Does Your Family Think You Have A Alcohol Problem?

What are the signs that someone may have an issue with their drinking habits? How can family members or friends support someone in making a positive change regarding their alcohol consumption?

In this story, Lynn tells us how a text message from a loved one can be a turning point for someone struggling with alcohol . This post was created for the sober and sober curious looking for relatable, inspiring sober-positive content.

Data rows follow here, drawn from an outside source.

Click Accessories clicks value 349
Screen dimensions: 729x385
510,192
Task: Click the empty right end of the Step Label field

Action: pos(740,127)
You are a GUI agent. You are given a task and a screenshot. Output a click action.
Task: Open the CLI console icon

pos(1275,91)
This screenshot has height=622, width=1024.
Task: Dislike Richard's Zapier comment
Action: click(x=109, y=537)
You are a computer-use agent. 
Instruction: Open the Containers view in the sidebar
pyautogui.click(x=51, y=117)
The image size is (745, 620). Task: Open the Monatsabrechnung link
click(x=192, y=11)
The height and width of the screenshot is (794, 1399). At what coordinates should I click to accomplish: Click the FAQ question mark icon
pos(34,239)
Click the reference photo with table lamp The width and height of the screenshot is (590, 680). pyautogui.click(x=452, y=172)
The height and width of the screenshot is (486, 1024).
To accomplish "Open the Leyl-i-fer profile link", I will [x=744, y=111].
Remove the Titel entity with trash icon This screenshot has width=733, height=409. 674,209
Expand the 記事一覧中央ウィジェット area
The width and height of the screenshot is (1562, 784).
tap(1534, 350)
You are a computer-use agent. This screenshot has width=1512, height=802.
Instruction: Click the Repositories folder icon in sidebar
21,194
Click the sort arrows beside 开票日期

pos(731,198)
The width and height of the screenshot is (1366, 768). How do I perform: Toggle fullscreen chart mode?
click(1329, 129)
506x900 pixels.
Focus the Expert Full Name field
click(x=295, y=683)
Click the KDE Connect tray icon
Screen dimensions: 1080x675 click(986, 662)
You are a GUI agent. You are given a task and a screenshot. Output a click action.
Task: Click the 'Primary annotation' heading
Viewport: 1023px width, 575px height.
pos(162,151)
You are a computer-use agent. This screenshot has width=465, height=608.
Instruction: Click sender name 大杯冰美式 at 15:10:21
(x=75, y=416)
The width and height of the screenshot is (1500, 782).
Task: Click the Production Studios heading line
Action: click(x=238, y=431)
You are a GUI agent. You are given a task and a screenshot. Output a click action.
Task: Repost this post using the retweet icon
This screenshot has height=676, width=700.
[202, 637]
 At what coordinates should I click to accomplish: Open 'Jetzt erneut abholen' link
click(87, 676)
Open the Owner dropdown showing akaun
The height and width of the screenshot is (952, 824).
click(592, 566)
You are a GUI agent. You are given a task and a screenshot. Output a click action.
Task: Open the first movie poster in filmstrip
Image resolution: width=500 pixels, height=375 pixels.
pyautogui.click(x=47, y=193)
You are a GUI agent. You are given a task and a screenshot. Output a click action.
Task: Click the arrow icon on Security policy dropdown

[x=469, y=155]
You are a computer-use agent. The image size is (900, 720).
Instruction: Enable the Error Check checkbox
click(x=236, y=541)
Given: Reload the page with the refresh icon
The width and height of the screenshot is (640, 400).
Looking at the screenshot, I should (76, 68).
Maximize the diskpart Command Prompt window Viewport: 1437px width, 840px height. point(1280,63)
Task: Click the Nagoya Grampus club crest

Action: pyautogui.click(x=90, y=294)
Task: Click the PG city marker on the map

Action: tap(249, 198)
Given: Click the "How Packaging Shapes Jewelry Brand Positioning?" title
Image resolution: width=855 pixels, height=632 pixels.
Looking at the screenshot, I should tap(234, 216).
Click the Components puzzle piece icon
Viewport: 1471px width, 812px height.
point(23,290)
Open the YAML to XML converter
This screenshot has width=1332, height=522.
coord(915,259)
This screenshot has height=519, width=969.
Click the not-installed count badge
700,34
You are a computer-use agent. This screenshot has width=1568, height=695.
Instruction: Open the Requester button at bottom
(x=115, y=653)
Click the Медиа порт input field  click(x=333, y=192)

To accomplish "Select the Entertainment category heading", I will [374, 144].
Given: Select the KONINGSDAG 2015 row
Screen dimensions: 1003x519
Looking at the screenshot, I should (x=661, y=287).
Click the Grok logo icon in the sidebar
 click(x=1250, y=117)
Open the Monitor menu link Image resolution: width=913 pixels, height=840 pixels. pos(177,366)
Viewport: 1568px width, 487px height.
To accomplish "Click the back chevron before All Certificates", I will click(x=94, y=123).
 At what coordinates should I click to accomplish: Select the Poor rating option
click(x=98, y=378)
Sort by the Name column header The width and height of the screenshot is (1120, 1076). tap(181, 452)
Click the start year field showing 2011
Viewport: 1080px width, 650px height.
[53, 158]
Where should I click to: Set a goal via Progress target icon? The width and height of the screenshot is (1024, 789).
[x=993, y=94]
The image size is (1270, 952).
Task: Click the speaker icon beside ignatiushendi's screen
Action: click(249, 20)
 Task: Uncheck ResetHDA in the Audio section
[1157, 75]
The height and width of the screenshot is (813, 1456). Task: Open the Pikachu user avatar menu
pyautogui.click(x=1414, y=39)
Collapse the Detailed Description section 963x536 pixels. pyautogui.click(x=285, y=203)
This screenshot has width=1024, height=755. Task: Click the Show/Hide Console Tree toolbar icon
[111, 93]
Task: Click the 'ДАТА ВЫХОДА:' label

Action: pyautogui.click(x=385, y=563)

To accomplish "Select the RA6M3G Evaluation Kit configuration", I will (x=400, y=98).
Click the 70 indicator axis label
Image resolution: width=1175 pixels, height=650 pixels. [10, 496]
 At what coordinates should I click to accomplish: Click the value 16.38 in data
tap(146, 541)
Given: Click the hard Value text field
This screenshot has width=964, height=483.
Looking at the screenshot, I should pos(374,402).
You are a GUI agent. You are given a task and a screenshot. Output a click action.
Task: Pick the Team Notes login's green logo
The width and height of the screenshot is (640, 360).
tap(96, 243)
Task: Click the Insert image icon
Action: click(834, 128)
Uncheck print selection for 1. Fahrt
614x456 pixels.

The following are Lynn’s experiences, words and opinions.

I had struggled with trying to moderate my drinking for literally decades.
For the last five years of my drinking, I knew in my heart of hearts that
something needed to change but I just couldn’t fess up.
My doctor would say, “You’re blood pressure’s going up.”
“Could that have anything to do with drinking?”, I’d reply, all the while preparing to lie about my drinking consumption.
“How much do you drink?” they’d ask.
“Oh, two glasses a day,” I’d reply (while adding in my head, "if the glass is bottle-sized.")
I knew deep down that my behavior wasn’t OK. But I didn’t yet have the impetus for change.
I was 67 when I finally got sober. The event that got me to finally make a change was a text from my oldest daughter. She said, “Mom, I am so concerned about your drinking. On our FaceTime last night, you were slurring and repeating yourself. You were not making sense to the point that my son asked, ‘What is wrong with Grandma?’”
I don’t know if that would be considered a rock bottom for most people, but it was for me because when I got that text I thought what is she talking about? I had no recollection of our conversation and had to check my phone to see that we had a 20-minute FaceTime the night before.
I had been struggling for so long that I think, perhaps, all I needed was for someone precious to me to put a mirror up to my face and say, “Don’t hide: look at the truth.”
That was the day I decided things were going to change. 

At the time I thought that the timing was terrible because my husband and I were getting ready to leave on a 10-week, 30-state, 15,000-mile road trip. As it turned out, quitting just before the trip was genius because it got me out of my day-to-day routines and into a whole new experience in life. I was always going to be documenting my road trip on Instagram and then I decided that I would share about my choice to be sober as well. 

It turned out to be an amazing trip. 

I'm so grateful to my family for being my mirror and for being honest with me about their experience of me. I have a much better life today because of it.